Mohammad Riyad, a Bangladeshi national detained at Calhoun County Jail in Battle Creek, Michigan, entered the United States without inspection in 2022 and was initially paroled after DHS determined he had a credible fear of persecution if returned to Bangladesh. ICE arrested Riyad in October 2025 during a credible fear interview, placing him in expedited removal proceedings and administratively closing his asylum application. Immigration judges twice denied bond hearings, citing lack of jurisdiction under federal immigration precedents.
Judge Maloney ruled that section 1226(a) of the Immigration and Nationality Act, not the mandatory detention provisions of section 1225(b)(2), governs noncitizens like Riyad "who have resided in the United States and were already within the United States when apprehended and arrested." The judge also found that Riyad's detention under the mandatory framework violated his Fifth Amendment due process rights, citing his own analysis from four similar cases decided in December 2025.
The case follows a pattern of similar rulings by Judge Maloney in recent months, as he referenced his reasoning from four other habeas cases involving ICE detainees: Antele Cobix v. Raycraft, Candela Bastidas v. Noem, Acuna Sanchez v. Noem, and Penagos Robles v. U.S. Department of Homeland Security. Immigration judges had denied Riyad's bond requests based on Matter of M-S and related precedents, but Judge Maloney declined to require administrative exhaustion before granting federal habeas relief.

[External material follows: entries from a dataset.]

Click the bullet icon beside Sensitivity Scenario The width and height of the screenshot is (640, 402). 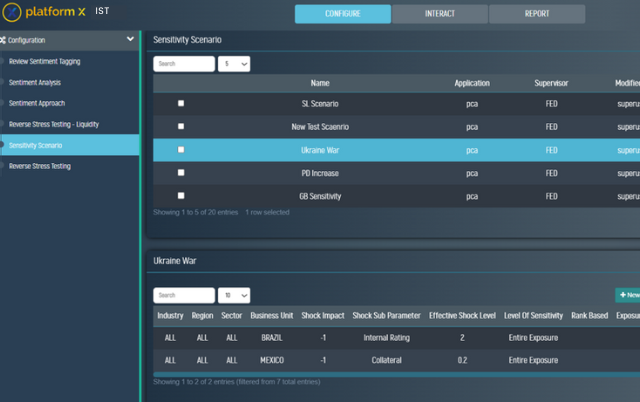(x=4, y=145)
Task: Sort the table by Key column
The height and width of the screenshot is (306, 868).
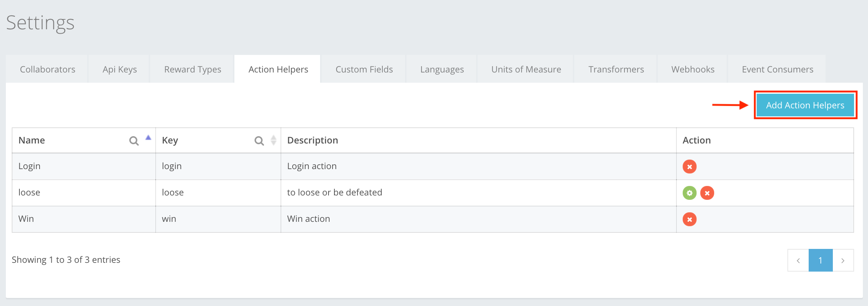Action: click(x=273, y=140)
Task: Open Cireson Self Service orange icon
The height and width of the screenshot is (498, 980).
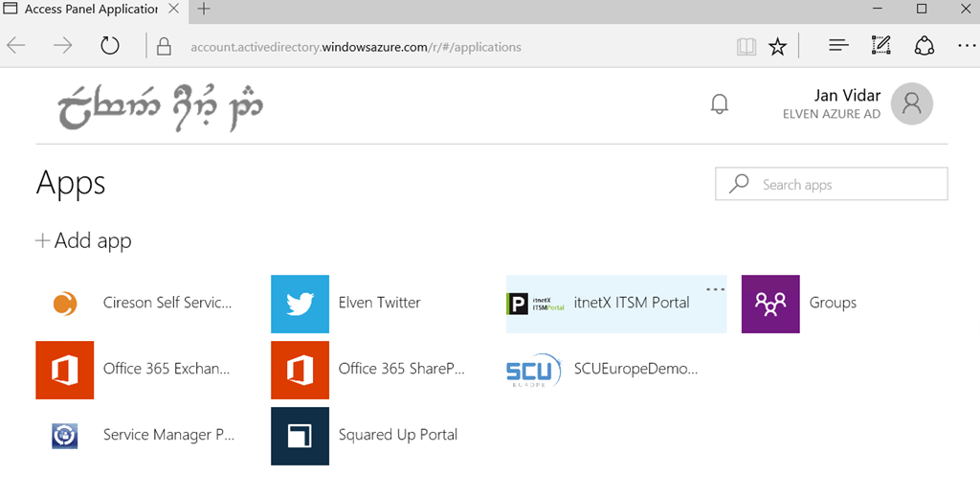Action: pyautogui.click(x=65, y=304)
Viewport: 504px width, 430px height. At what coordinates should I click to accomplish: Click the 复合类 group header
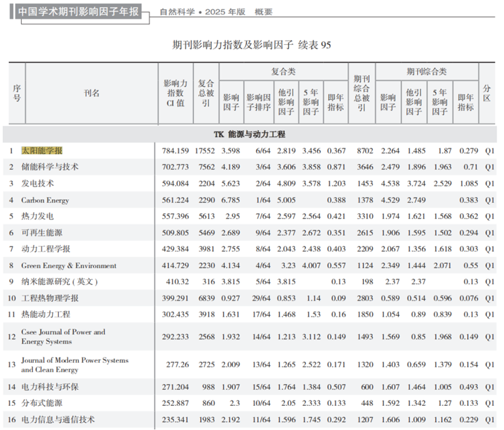coord(283,71)
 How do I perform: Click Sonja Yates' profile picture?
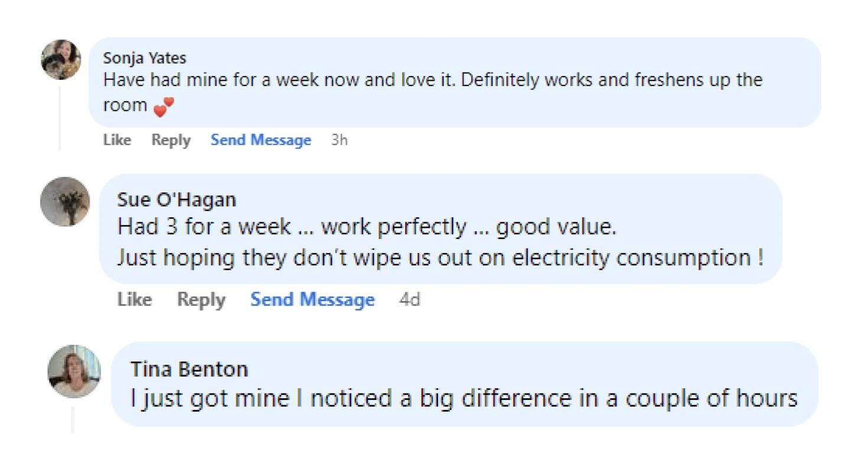click(61, 60)
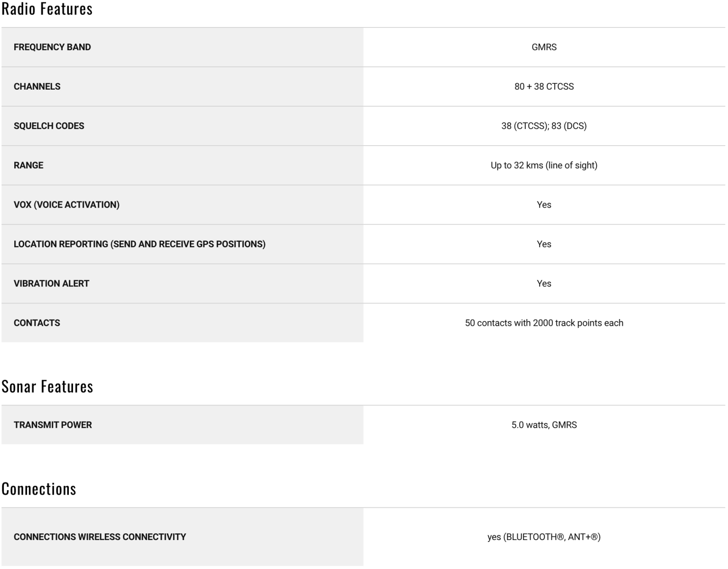The height and width of the screenshot is (569, 728).
Task: Click the Yes value for VOX
Action: point(544,204)
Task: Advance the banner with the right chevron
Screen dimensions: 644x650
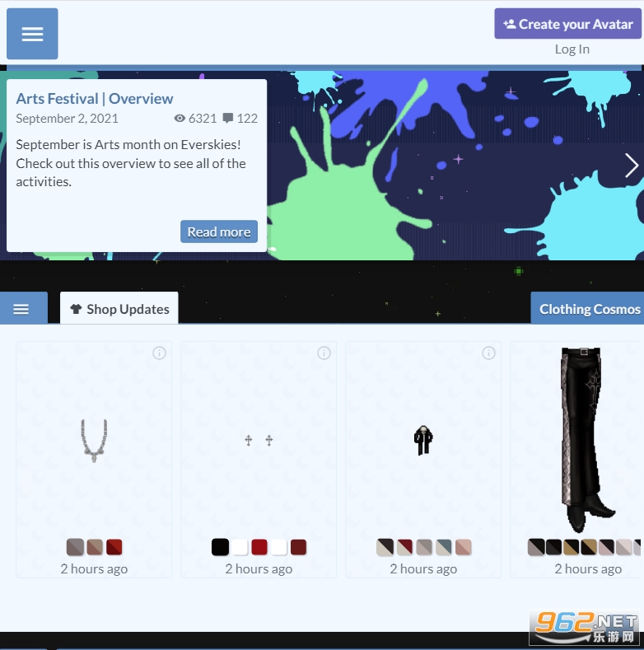Action: [x=631, y=166]
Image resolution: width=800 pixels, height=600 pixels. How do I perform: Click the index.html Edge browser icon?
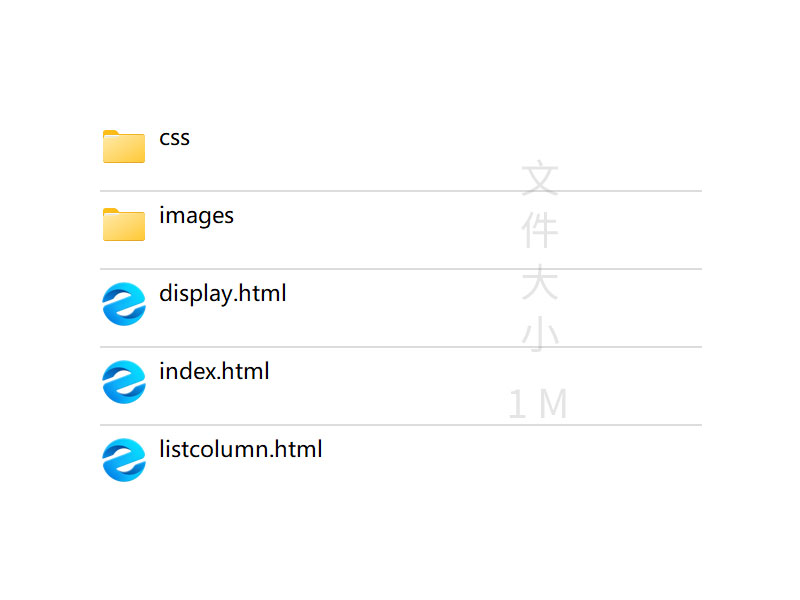[124, 381]
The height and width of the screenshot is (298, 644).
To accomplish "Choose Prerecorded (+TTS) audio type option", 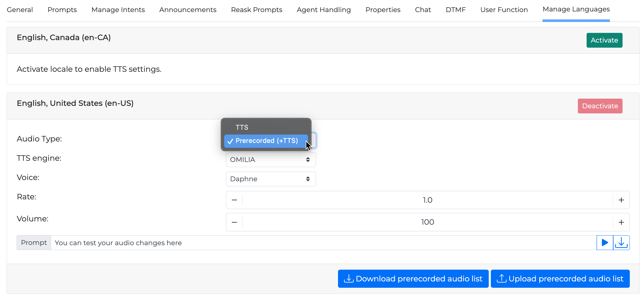I will [x=266, y=141].
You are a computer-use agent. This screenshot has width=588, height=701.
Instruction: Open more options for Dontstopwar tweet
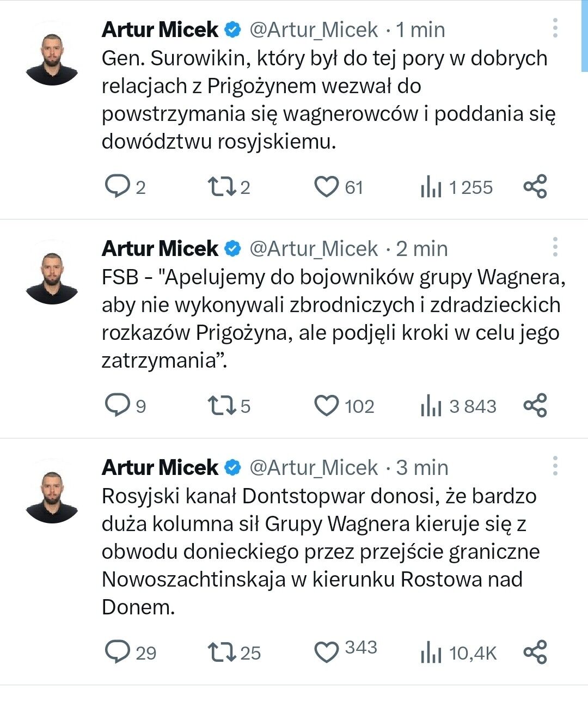[x=555, y=466]
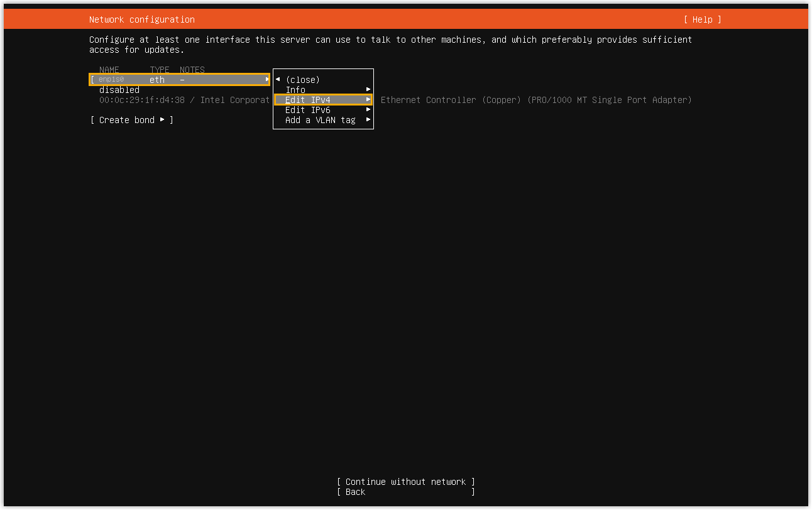This screenshot has width=812, height=510.
Task: Open the Info menu item
Action: point(295,90)
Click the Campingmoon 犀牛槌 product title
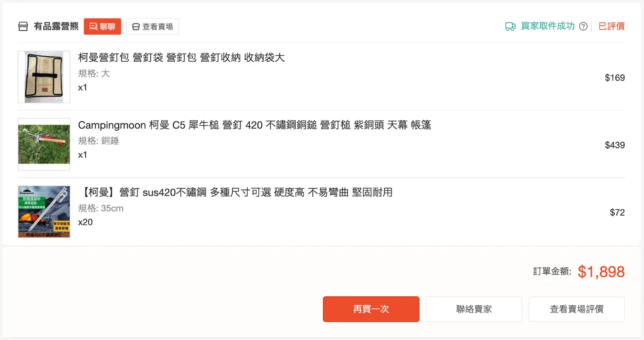Image resolution: width=644 pixels, height=340 pixels. tap(254, 125)
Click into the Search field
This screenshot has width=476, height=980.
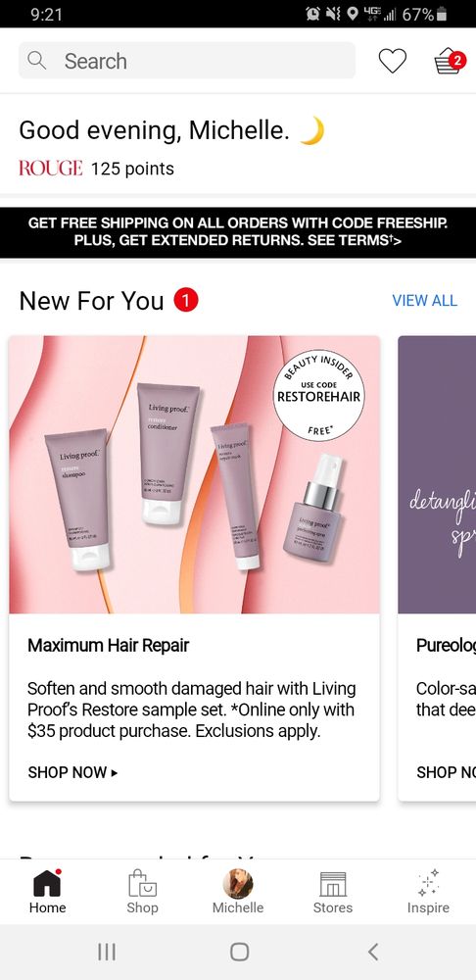tap(187, 61)
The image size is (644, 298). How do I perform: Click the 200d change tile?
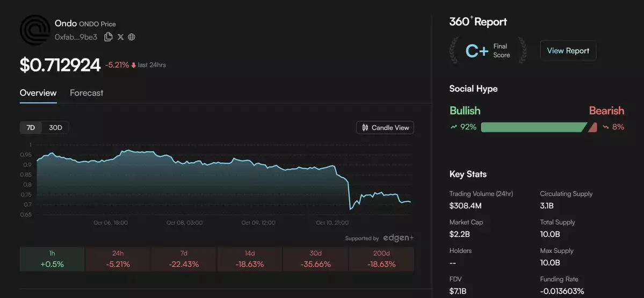tap(381, 259)
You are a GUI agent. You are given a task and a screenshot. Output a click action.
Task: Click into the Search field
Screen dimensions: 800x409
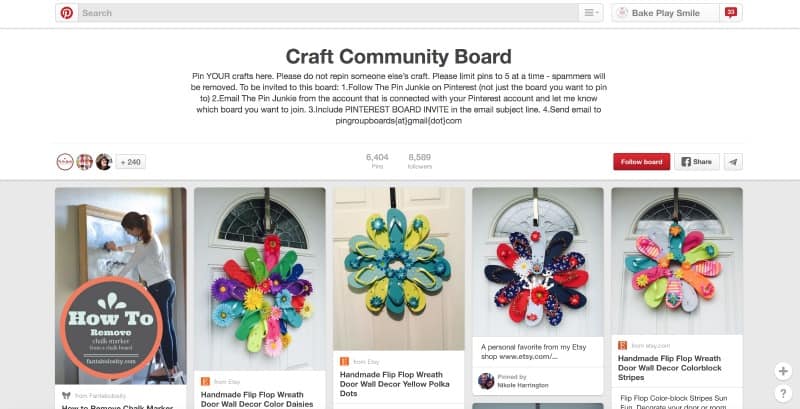[x=329, y=13]
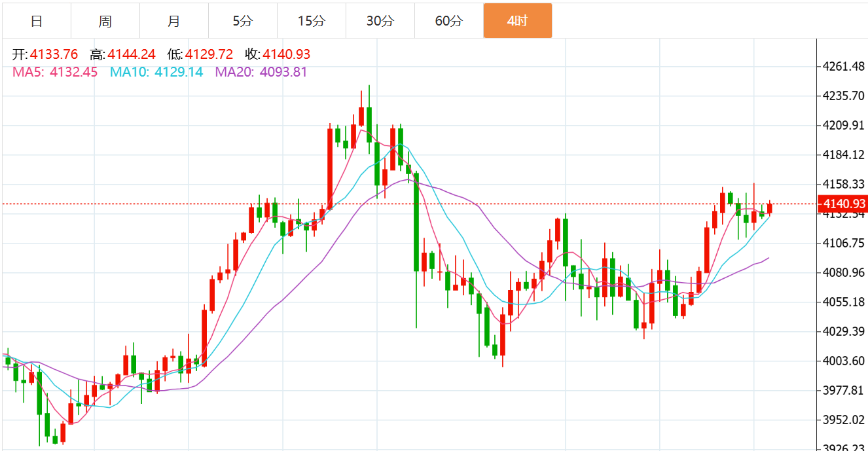Click the rightmost red candlestick
This screenshot has width=868, height=451.
(x=770, y=208)
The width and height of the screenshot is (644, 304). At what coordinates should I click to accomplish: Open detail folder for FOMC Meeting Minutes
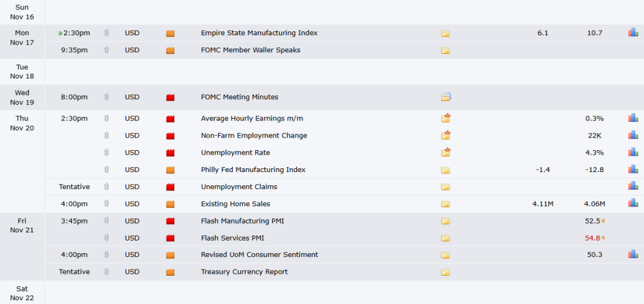coord(446,97)
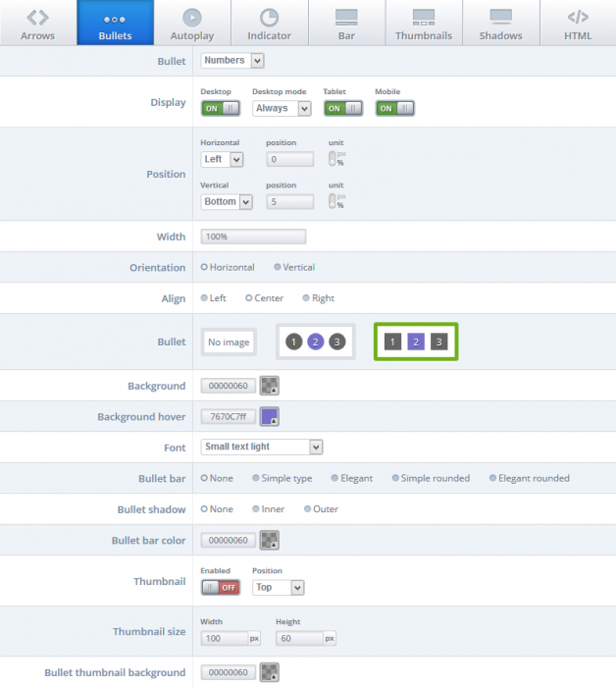Open the Arrows settings tab
This screenshot has height=687, width=616.
coord(37,25)
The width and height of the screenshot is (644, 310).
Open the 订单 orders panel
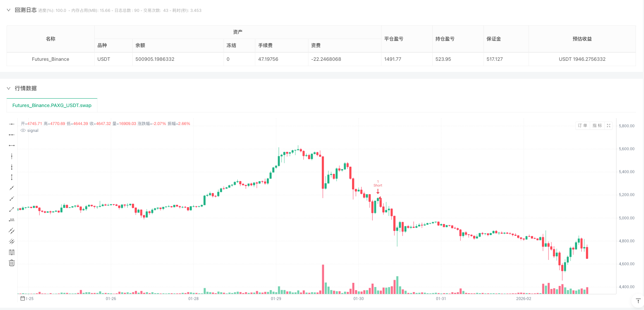(582, 125)
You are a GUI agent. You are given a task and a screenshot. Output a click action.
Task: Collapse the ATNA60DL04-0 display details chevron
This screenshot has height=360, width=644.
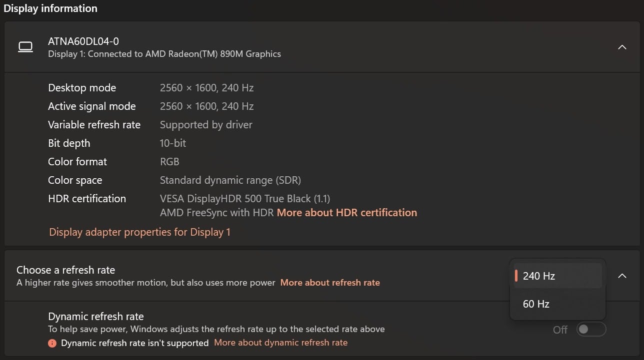(622, 47)
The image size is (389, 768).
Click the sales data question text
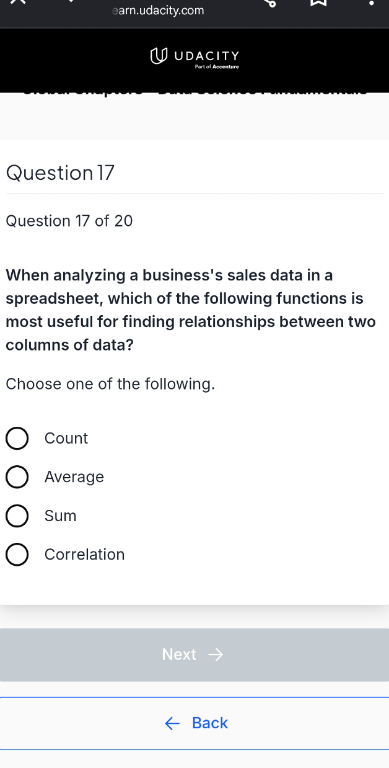(191, 310)
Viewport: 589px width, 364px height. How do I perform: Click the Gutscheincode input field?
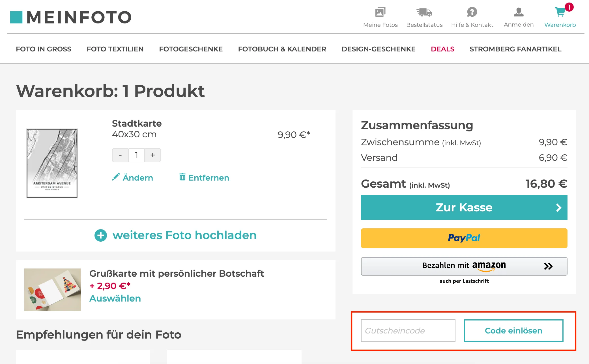[408, 331]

Judge Maloney ordered ICE to provide Riyad with a bond hearing under section 1226(a) within five business days or immediately release him from custody. The ruling comes as federal courts grapple with detention authority over asylum seekers who were initially paroled but later arrested, with the Fifth and Eighth Circuits recently issuing decisions that Judge Maloney noted but said did not change his analysis.